Le consommateur au cœur du changement

La loi ne résoudra certes pas à elle seule le fléau du gaspillage des denrées. Néanmoins, elle a le mérite « de préparer le terrain en sensibilisant le grand public », estime Thibaut Turchet. Car les pertes alimentaires les plus importantes demeurent au niveau du consommateur, qui cumule à lui seul près de la moitié de la nourriture gaspillée chaque année. Et si les consommateurs restent difficiles à atteindre à travers la loi, « même à droit égal on peut faire mieux en adoptant des réflexes simples chez soi, en restauration et bien sûr au moment de faire ses courses », rappelle Guillaume Garot (voir encadré Les bons réflexes à adopter). Car, si le client fait loi, l’avenir du gaspillage alimentaire est bel et bien entre ses mains.
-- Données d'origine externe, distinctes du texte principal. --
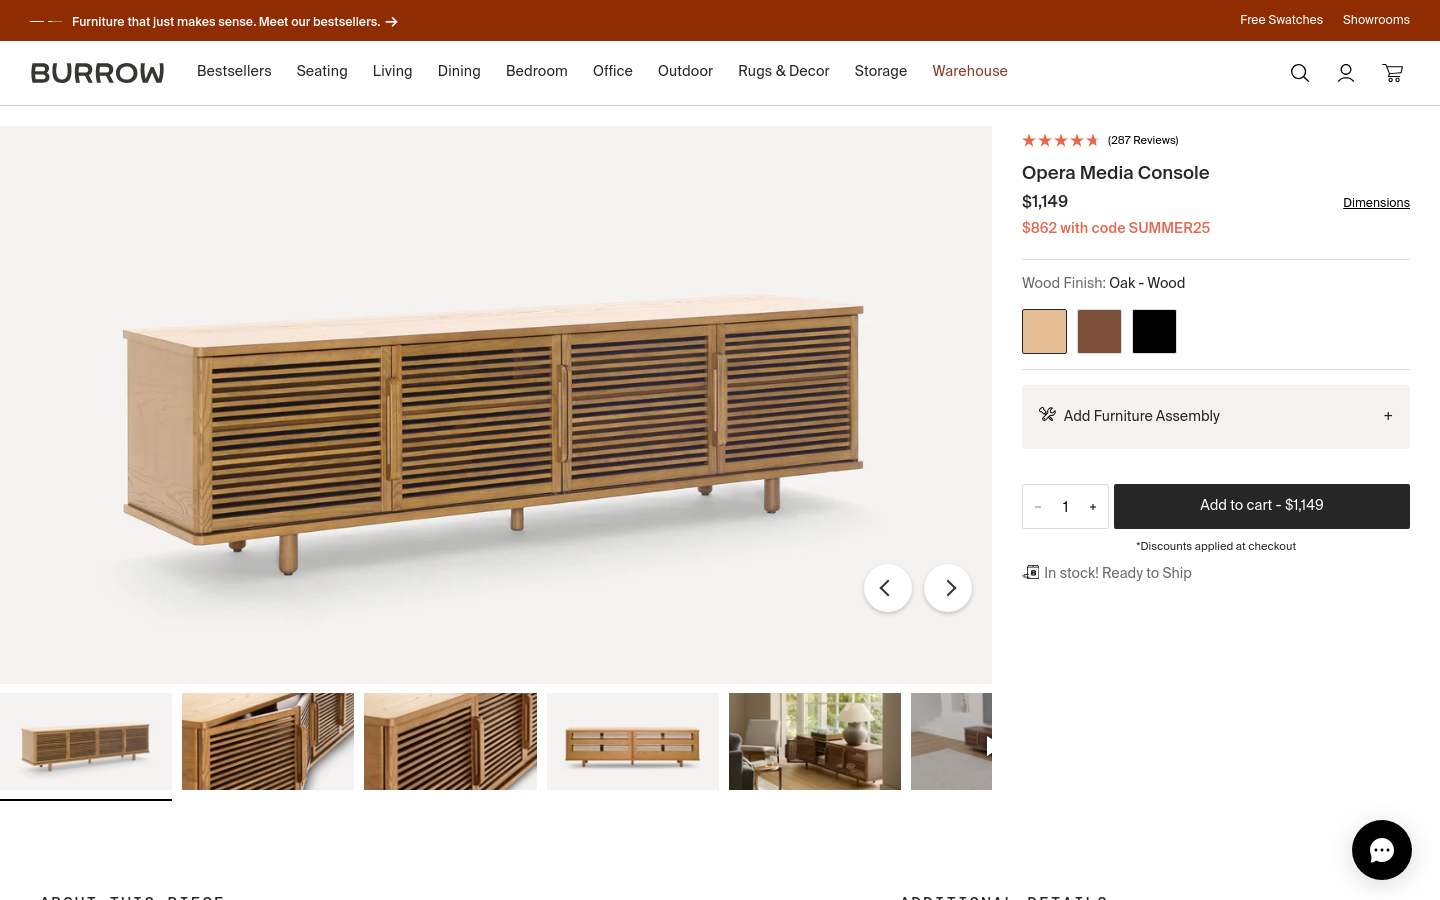Viewport: 1440px width, 900px height.
Task: Select the Oak wood finish swatch
Action: pyautogui.click(x=1044, y=331)
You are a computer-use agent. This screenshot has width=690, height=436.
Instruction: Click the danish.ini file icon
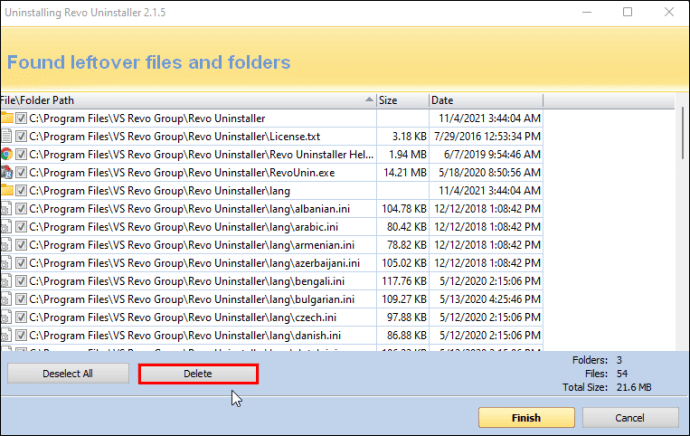(x=6, y=335)
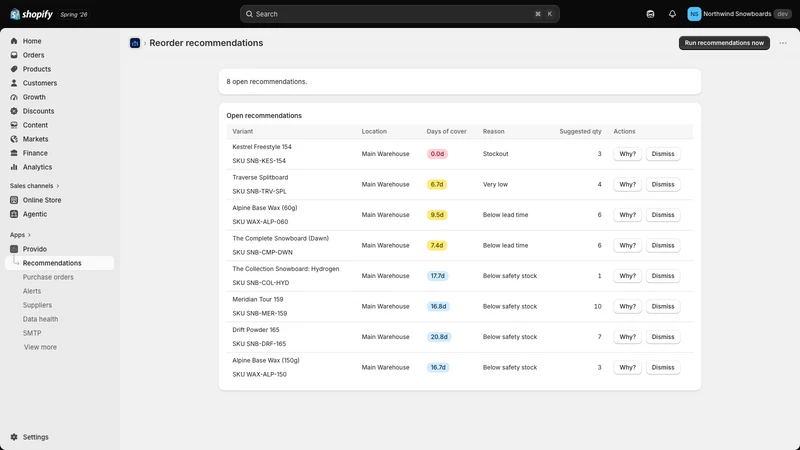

À chacun sa part de responsabilité

Répartition des pertes et gaspillage (en poids)

(Source : Ademe) 

Les chiffres qui fâchent

Gaspillage au sein des foyers :
29 kg par an et par habitant, dont aliments encore emballés 7 kg,
soit environ 30 g/repas et par convive.

Les produits les plus gaspillés à la maison sont :

  • les légumes 31 % ;
  • les liquides 24 % ;
  • les fruits 19 %.


Nous ­gaspillons 4 fois plus en restauration collective et commerciale (130 g/convive par repas) qu’au foyer
(Source : Ademe)

Pour le consommateur

Les bons réflexes à adopter

Chez soi, en restauration ou au moment de faire ses courses, adopter les bons réflexes permet de ne plus gâcher.

Au magasin

  • Dresser une liste de courses en prévoyant ses menus de la semaine.
  • Ne pas céder inutilement aux ­promotions de type « 3 achetés le 4e offert ».
  • Éviter de manipuler les produits fragiles (fromages, végétaux…).
  • Ne pas chercher au fond du rayon le produit ayant la date de consommation la plus longue.

À la maison

  • Ne pas confondre date limite de consommation (DLC) et date de durabilité minimale (DDM, ex-DLUO). Après DLC, un produit est périmé et non consommable. Après DDM, le produit n’est pas périmé : il est sans danger mais peut avoir perdu certaines de ses qualités.
  • Cuisiner les produits frais en fin de vie pour repousser leur limite de consommation.
  • Ranger son réfrigérateur en respectant la règle « 1er entré, 1er sorti ».

En restauration

  • Au self, oser dire « Merci, j’en ai assez », quitte à se resservir.
  • Au restaurant, demander à conserver les restes.